Anonymous More than 1 year ago
Guest More than 1 year ago
Honestly, the only thing I liked about this book was that it had quite a few different readings. The dialogue is very slow and there was almost no plot. I don't recommend this book.
Guest More than 1 year ago
While seemingly simple on the outside, A Pale View of Hills is actually a very involved story in which the main character, Etsuko, reexamines past events in her life. Ishiguro has woven an intricate tale full of parallels, and the reader can never actually be sure of anything. One has to wonder about the true identity of Sachiko and Mariko. Overall, an excellent, puzzling read, but not for the person who likes to have all questions answered at the end of the novel.
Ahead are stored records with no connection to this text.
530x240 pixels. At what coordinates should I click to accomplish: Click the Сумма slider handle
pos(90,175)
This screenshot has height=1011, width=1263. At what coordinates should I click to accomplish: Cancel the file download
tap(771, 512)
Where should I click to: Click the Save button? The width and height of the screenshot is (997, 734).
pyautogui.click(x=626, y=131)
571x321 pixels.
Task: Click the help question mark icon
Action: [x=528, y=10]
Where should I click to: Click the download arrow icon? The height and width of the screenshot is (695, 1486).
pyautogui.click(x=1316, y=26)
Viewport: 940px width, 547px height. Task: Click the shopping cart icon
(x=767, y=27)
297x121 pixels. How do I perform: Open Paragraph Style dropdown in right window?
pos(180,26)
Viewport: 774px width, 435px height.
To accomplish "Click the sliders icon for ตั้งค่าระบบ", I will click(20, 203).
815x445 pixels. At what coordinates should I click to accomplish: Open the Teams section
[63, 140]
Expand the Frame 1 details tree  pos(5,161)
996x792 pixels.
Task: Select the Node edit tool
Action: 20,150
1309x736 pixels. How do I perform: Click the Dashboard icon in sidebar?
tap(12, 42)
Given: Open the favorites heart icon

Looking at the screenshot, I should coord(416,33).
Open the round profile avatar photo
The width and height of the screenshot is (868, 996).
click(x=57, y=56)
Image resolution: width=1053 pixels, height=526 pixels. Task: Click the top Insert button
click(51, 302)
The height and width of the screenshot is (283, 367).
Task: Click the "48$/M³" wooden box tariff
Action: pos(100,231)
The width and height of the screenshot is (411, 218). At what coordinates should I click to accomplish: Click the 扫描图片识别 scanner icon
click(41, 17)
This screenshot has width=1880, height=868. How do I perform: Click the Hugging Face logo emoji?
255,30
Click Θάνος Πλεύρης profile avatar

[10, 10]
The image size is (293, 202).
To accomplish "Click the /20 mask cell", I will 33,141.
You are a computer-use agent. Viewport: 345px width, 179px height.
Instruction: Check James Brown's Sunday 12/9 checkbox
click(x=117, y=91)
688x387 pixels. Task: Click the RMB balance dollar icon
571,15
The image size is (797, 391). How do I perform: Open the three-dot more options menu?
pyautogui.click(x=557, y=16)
Guest More than 1 year ago
Although this book was both interesting and entertaining, I feel as though Kazuo Ishiguro's work in A Pale View of Hills falls somewhat short of his more famous novel, The Reamains of the Day. A Pale View of Hills boasts a unique style of writing, as well as Ishiguro's masterful storytelling techiniques, making this colorful piece of modern literature a treat to first-time Ishiguro readers. However, the plotline (there is a plotline, right?) is quite vague through a large part of the story, and the way the perspectives of Etsuko's life flip-flop back and forth betweem chapters, can make keeping track of this book a confusing task, to say the least. I could identify with a few characters, like Ogata-San, due to some of my own personal life experiences; I was especially moved by Ishiguro's vivid portrayal of the trials and tribulations of the Japanese in the wake of World War II. Other tahn this book, I also liked reading Ishiguro's The Remains of the Day, and have begun reading his newest masterpiece, An Artist of the Floating World.